Les doctrines françaises signalées ici par Stockmar et dont Palmerston se servit comme d’un épouvantail pour effrayer les puissances, se réduisent à certaines paroles de M. Thiers dans sa note du 8 octobre 1840. Il est dit dans cette note « que l’indépendance et l’intégrité de l’empire ottoman exigent le respect d’une sorte d’indépendance partielle et intérieure, celle du pacha d’Egypte.[8] » Si ces paroles, comme on l’a dit, sont de la part de la France une position prise contre l’Angleterre, il faut remarquer d’abord à quelle date elles paraissent ; c’est lorsque le cabinet de M. Thiers est justement blessé de la convention signée le 15 juillet à l’exclusion de la France. Ce n’est donc pas cette doctrine de M. Thiers qui a provoqué le traité du 15 juillet 1840, c’est le traité du 15 juillet qui a provoqué cette doctrine de M. Thiers. Les assertions de Stockmar sur ce point, qu’il les tire de son crû ou les répète d’après les ministres anglais, sont absolument inexactes. On doit considérer ensuite qu’il s’agit ici tout simplement de la Turquie et de l’Egypte. M. Thiers avait bien le droit de soutenir jusqu’au bout son client. Je ne dis pas que les termes cités plus haut fussent les plus heureux, M. Guizot a peut-être raison d’y voir des pensées discordantes ; mais qui donc pouvait croire sérieusement que M. Thiers, en demandant à l’Europe une stipulation favorable à Méhémet-Ali, songeât à préparer le triomphe d’O’Connell ? Qui donc pouvait le croire capable de comparer l’Irlande à l’Egypte et l’Angleterre à la Turquie ? On ne discute pas de pareilles sottises. Non, évidemment, ceux qui disaient ces choses n’y croyaient pas eux-mêmes. Voilà pourquoi on ne les trouve pas dans les pièces officielles ; c’étaient des argumens de conversation propres à échauffer les cerveaux, et peut-être ignorerait-on encore ce singulier détail, si le baron de Stockmar, mêlé à ces entretiens, n’en avait consigné le fond dans ses notes avec une parfaite ingénuité.

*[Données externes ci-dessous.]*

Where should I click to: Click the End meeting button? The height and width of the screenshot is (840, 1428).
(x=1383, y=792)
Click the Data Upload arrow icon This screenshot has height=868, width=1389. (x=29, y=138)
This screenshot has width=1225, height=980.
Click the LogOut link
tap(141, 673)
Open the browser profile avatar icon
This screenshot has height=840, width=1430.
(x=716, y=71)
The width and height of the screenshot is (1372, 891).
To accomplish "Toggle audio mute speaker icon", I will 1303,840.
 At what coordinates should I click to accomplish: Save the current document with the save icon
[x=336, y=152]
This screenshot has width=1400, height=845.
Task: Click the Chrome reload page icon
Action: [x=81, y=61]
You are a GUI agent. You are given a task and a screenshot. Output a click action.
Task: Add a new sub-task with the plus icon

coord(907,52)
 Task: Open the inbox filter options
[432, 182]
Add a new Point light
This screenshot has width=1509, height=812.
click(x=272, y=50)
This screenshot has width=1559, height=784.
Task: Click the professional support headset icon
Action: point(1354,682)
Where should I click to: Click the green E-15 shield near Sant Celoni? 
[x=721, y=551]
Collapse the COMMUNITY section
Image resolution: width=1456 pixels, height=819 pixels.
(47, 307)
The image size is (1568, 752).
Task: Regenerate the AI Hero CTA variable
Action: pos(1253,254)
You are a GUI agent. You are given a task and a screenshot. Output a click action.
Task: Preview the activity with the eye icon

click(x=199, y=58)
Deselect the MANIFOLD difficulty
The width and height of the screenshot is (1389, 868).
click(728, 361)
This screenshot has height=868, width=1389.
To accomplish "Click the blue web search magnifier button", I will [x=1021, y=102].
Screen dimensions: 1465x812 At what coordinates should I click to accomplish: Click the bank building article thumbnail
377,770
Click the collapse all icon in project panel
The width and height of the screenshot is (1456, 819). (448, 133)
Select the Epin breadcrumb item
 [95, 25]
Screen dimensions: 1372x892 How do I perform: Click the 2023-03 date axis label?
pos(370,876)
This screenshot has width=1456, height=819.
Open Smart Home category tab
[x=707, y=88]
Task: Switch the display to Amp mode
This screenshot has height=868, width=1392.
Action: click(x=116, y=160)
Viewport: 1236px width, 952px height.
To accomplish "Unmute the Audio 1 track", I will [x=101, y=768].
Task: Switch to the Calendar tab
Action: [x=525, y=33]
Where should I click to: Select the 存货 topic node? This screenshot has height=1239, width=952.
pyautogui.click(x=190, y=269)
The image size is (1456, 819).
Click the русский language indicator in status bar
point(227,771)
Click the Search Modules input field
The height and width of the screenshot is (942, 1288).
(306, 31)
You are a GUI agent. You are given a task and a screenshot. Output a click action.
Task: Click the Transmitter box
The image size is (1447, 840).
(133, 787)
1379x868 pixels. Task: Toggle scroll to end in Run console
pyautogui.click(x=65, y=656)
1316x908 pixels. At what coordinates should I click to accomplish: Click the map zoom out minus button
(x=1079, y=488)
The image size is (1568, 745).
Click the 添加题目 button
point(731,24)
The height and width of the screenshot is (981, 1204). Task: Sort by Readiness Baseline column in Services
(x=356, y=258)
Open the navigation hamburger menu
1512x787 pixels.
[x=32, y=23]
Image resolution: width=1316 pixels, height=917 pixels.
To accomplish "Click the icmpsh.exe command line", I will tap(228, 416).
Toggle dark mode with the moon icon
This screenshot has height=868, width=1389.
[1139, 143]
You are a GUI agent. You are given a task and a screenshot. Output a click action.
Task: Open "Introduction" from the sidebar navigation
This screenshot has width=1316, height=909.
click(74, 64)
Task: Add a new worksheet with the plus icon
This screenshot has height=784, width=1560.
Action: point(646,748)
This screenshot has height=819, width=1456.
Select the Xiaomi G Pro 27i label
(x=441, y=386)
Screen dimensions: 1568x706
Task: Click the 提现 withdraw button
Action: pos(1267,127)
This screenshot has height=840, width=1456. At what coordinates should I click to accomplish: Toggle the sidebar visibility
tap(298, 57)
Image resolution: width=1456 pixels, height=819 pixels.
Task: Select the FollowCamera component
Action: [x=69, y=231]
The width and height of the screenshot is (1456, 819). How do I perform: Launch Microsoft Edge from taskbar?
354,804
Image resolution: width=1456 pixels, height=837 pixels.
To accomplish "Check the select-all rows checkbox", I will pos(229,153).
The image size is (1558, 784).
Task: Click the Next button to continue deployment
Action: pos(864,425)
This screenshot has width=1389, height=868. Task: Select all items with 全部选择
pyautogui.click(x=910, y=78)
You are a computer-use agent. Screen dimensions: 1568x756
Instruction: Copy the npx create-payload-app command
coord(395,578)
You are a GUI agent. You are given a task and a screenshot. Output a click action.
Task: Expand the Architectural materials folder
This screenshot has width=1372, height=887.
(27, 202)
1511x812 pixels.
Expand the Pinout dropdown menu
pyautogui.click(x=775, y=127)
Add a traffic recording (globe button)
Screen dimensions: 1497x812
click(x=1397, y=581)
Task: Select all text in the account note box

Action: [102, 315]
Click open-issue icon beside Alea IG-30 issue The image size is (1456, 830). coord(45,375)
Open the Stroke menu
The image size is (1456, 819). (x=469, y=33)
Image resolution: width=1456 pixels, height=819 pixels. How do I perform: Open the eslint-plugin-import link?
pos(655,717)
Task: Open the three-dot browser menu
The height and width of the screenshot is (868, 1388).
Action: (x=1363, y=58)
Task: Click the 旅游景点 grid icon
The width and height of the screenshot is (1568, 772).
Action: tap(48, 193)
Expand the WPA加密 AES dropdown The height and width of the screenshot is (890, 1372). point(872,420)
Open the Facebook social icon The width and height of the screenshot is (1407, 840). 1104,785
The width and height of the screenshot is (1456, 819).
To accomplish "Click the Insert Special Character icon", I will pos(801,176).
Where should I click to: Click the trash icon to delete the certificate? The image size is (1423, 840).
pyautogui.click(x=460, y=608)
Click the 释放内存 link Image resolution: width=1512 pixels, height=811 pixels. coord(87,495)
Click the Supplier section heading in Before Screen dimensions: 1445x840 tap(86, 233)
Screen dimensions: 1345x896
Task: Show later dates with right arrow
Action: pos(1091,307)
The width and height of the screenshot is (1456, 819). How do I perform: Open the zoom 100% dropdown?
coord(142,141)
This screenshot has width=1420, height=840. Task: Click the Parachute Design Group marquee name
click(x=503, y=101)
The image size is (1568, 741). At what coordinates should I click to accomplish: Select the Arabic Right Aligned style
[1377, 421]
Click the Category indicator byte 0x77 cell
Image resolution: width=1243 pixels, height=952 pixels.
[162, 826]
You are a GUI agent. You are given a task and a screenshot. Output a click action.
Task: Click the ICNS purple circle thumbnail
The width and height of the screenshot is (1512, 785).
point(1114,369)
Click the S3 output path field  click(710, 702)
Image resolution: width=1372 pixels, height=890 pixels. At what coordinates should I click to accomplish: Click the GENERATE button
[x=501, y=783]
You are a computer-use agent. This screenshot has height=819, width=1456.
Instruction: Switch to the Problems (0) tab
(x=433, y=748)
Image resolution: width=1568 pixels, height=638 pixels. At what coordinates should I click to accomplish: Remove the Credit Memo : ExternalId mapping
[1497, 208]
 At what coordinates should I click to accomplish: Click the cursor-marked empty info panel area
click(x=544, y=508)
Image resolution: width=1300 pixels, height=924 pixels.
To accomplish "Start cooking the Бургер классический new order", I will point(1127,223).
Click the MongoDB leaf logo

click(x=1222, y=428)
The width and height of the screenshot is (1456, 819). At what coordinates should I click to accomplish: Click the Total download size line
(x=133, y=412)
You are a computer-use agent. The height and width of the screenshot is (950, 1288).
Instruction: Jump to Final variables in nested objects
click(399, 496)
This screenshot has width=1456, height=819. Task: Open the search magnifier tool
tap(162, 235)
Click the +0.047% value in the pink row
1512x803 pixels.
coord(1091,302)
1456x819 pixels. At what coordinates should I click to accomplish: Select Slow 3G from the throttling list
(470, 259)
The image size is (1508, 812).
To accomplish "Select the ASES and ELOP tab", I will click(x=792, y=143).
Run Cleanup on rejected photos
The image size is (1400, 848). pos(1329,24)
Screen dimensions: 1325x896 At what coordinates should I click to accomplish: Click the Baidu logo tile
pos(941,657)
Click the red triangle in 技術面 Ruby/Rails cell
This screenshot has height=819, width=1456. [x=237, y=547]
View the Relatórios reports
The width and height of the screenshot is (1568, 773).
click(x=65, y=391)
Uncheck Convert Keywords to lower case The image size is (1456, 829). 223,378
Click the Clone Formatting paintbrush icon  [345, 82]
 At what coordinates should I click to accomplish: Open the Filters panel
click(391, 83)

Il y a pourtant quelque trace de cette ridicule accusation dans la dépêche que lord Palmerston adressa le 2 novembre 1840 au représentant de l’Angleterre à Paris, M. Bulwer[9]. Cette dépêche un peu tardive et qui se trompait d’adresse (car elle prétendait répondre à la note du 8 octobre) ne fut rédigée qu’après la chute de M. Thiers. Ce fut M. Guizot qui la reçut comme ministre des affaires étrangères et chef du nouveau cabinet. On peut lire dans ses Mémoires combien il fut blessé de ce langage. C’était un des trois griefs qu’il avait contre lord Palmerston et au sujet desquels il écrivait à M. de Bourqueney (20 juillet 1841) : « Tout cela ne m’empêcherait pas de conclure avec lord Palmerston les affaires en suspens si l’intérêt de notre pays le demandait ; mais cela me dispense de tout empressement, de tout acte de bienveillance surérogatoire, cela me commande même quelque froideur. Je ne veux rien faire pour être désagréable, rien pour être agréable. Je n’aurai point de mauvais procédé ; je ne veux, je ne dois avoir point de procédé gracieux.[10] » Les explications même de lord Palmerston, quoique très courtoises et très courtoisement transmises à M. Guizot par M. Bulwer, ne le satisfirent pas pour le fond, comme on le voit par cette réponse au chargé d’affaires anglais : « Je vous remercie d’avoir bien voulu me communiquer la lettre de lord Palmerston. J’avais pressenti ses raisons sans les trouver bonnes, et j’avoue qu’après avoir relu deux fois sa lettre, je ne les trouve pas meilleures.[11] » Ces raisons en effet n’étaient qu’un prétexte bien vain ; on le vit assez clairement l’année suivante lorsque la situation du pacha d’Egypte fut confirmée et agrandie sans que l’Angleterre élevât de protestations.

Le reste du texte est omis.